Çin, Dünya Ticaret Örgütüne girebilmek için DTÖ ve Dünya Bankasının direktifleri dogrultusunda hareket ediyor. Bundan dolayı maden işletmesinin iflasını açıkladı. İşletme Kasım 99da kapatıldı. Bardagı taşıran son damla ise, 20 bin maden işçisine tazminat olarak bir kereligine mahsus, her çalışma yılı için 68 Amerikan doları ödenmesi oldu.

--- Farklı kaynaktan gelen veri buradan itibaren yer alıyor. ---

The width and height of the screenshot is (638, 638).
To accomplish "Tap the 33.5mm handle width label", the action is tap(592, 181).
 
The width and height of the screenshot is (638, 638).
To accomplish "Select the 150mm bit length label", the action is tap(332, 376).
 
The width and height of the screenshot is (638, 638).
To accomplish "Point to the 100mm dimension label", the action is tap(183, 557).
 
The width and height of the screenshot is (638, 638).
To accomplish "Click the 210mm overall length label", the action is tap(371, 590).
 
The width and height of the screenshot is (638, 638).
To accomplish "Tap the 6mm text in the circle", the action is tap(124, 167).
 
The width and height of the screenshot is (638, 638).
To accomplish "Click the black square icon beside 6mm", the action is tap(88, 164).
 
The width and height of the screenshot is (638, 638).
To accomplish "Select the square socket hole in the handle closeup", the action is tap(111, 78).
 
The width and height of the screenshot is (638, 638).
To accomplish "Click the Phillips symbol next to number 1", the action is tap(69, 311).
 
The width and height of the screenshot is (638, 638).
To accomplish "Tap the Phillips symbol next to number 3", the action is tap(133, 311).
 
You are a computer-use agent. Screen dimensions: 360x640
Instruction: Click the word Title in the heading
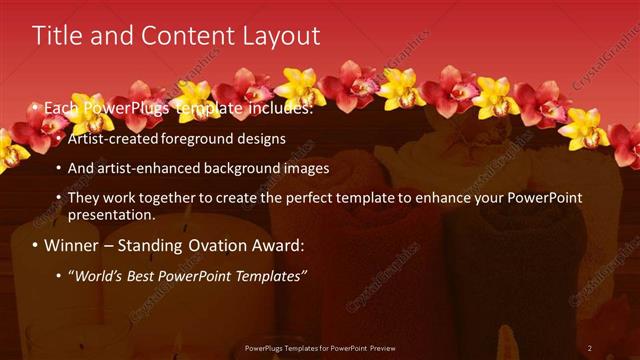pyautogui.click(x=56, y=36)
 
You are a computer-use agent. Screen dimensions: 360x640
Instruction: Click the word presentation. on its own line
pyautogui.click(x=111, y=214)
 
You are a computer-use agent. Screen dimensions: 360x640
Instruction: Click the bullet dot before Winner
pyautogui.click(x=37, y=246)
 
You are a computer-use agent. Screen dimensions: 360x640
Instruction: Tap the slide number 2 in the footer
pyautogui.click(x=590, y=348)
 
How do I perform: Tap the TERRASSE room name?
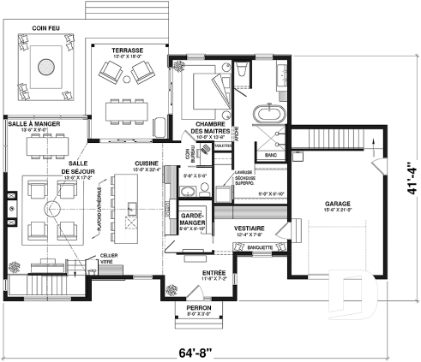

Yangjiazhanzıdeki bu işçi ayaklanması sadece bir başlangıç. Çünkü Çinin kuzeydogusunda çok sayıda sanayi işletmesi kapanma tehlikesiyle yüzyüze bulunuyor. Çalışma Bakanının Mart ayında yaptıgı açıklamaya göre, protesto eylemlerinin iki ana nedeni var. 600 bin emeklinin emekli maaşlarının tam zamanında ödenmemesi ve işten atılan 700 bin işçinin işsizlik parası alamaması.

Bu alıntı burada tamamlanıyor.